Madras H.C : Whether, on the facts and in the circumstances of the case, the Tribunal was justified in cancelling the penalty order passed under s. 271(1)(a) in the case of the partners for the reasons that partnership had already been penalised on this account ?

High Court Of Madras

CIT vs. Smt. C. Susila

Section 271(1)(a)

Asst. Years 1983-84, 1984-85, 1985-86, 1986-87

P.D. Dinakaran & P.P.S. Janarthana Raja, JJ.

Tax Case Nos. 66 & 176 to 178 of 2000

8th February, 2006

Counsel Appeared

Mrs. Pushya Sitaraman, for the Applicant : None, for the Respondent

JUDGMENT

P.D. Dinakaran, J. :

At the instance of the Revenue, the Tribunal has stated a case and referred the following question of law for our consideration : “Whether, on the facts and in the circumstances of the case, the Tribunal was justified in cancelling the penalty order passed under s. 271(1)(a) in the case of the partners for the reasons that partnership had already been penalised on this account ?”

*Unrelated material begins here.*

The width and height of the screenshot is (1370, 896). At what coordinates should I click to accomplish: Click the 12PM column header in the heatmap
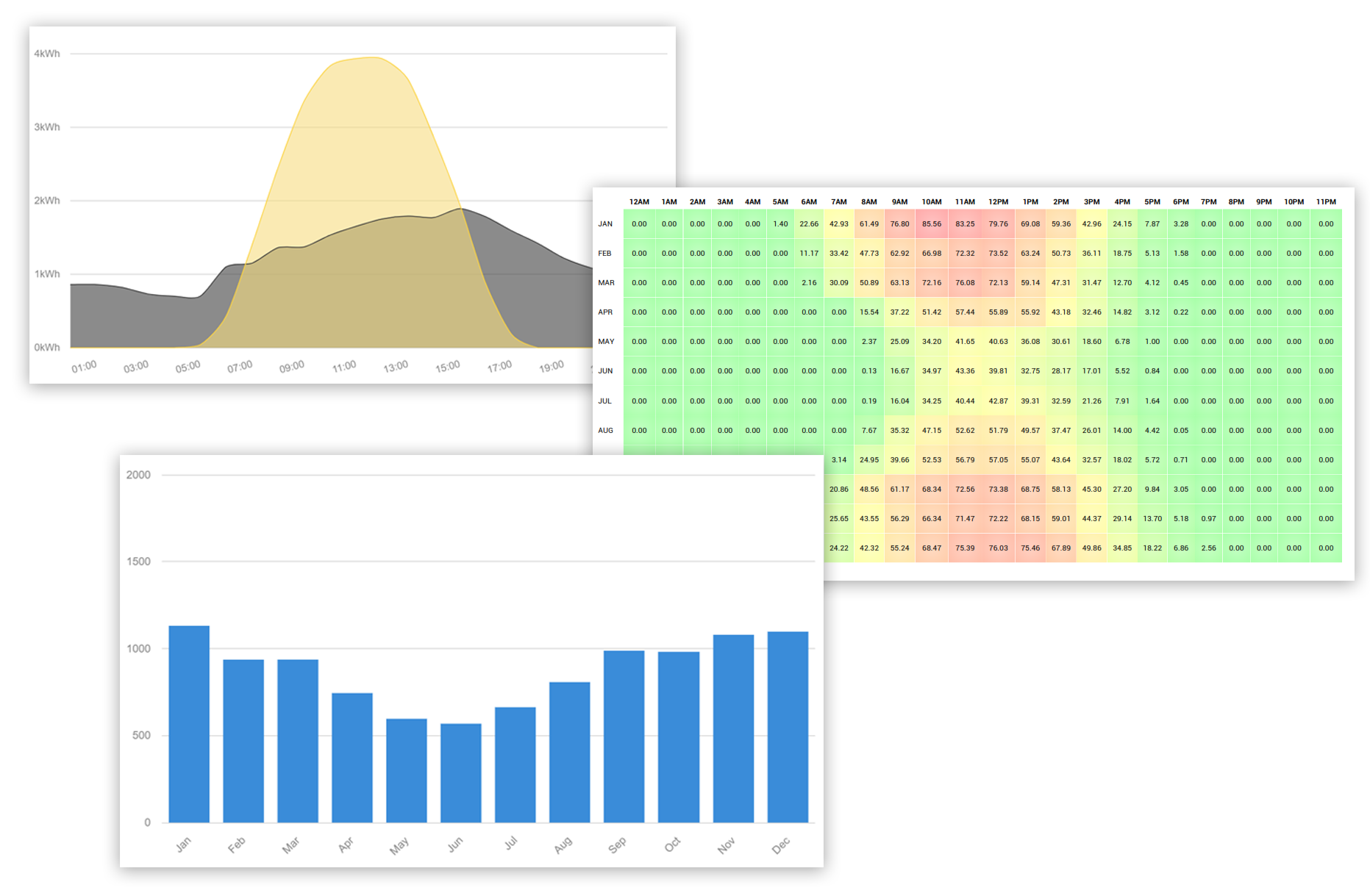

The assessment years involved are 1983-84 to 1986-87. The assessee is a partner in two firms, viz., M/s K.C. Builders and S.S. Builders, and the penalty proceedings under s. 271(1)(a) of the Act were initiated against both the firms due to the delayed filing of its returns of income and the penalties were also imposed on the two firms for the asst. yrs. 1983-84 to 1986-87. The assessee as a partner in the firm also delayed filing her returns of the income for the assessment years in question and the AO imposed on the assessee penalties of varying amounts for the asst. yrs. 198384 to 1986-87 for the delayed filing of returns under s. 271(1)(a) of the Act, which was confirmed by the CIT(A). The Tribunal, however took a different view and held that since the firms in which the assessee along with other partners were penalised for late filing of the return, the assessee or any other partner again cannot be penalised under s. 271(1)(a) of the Act for late filing of their individual returns as it would amount to penalising the assessee again for the same offence, viz., late filing of the returns and allowed the appeal. It is against the order of the Tribunal, at the instance of the Revenue, the Tribunal has stated as case and referred the question of law referred to above.

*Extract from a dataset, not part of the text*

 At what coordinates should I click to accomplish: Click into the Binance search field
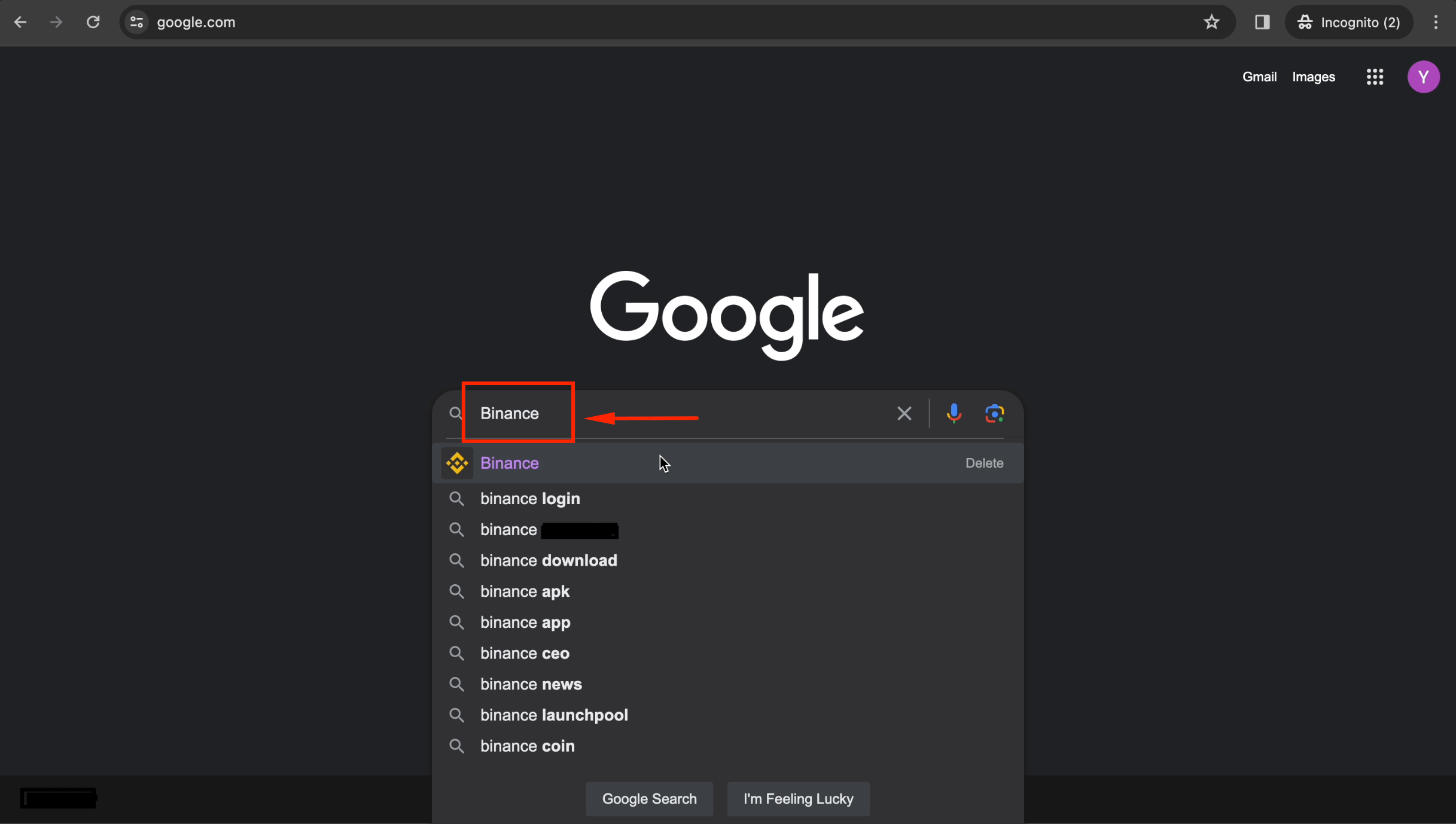[688, 413]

Heard the learned senior standing counsel Mrs. Pushya Sitaraman, for the applicant and who, in her fairness states that the issue involved in the above question of law is answered against the Revenue by this Court in the decision rendered in CIT vs. R. Sridhar (2003) 182 CTR (Mad) 68 : (2003) 263 ITR 586 (Mad). The conclusion has to be reached in each case on a consideration of all the circumstances including the two grounds viz., penalty for concealment of income and penalty for the failure to file the estimate of the advance tax and that it would be unsafe and incorrect to enunciate any principle of general application to all situations.

In the instant case, the assessee had only share income from the two firms and so far as the capital gain that was assessed in the hands of the assessee is concerned, that is also the share of the capital gain from the firm. In other words, the assessee had no other independent income apart from the share income from the firm. Therefore, we hold that since she had no income other than the share income from the firm, the levy of penalty on the assessee is not justified as without relevant particulars of the share income from the firm, the assessee would not have been in a position to file the return. Further, there is no finding that the assessee was responsible for the delayed finalisation of the accounts of the firm nor is there a finding that she was responsible for the delay in filing the return of the firm. Since the assessee had no other independent income apart from the share income from the firm, the levy of penalty on the assessee was not justified. That apart, without relevant particulars of the share income from the firm, the assessee would not have been in a position to file the return.

5. In view of the above conclusion, we hold that the Tribunal was justified in cancelling the penalty imposed under s. 271(1)(a) of the Act. Accordingly, we answer the question of law referred to us in the affirmative, against the Revenue and in favour of the assessee.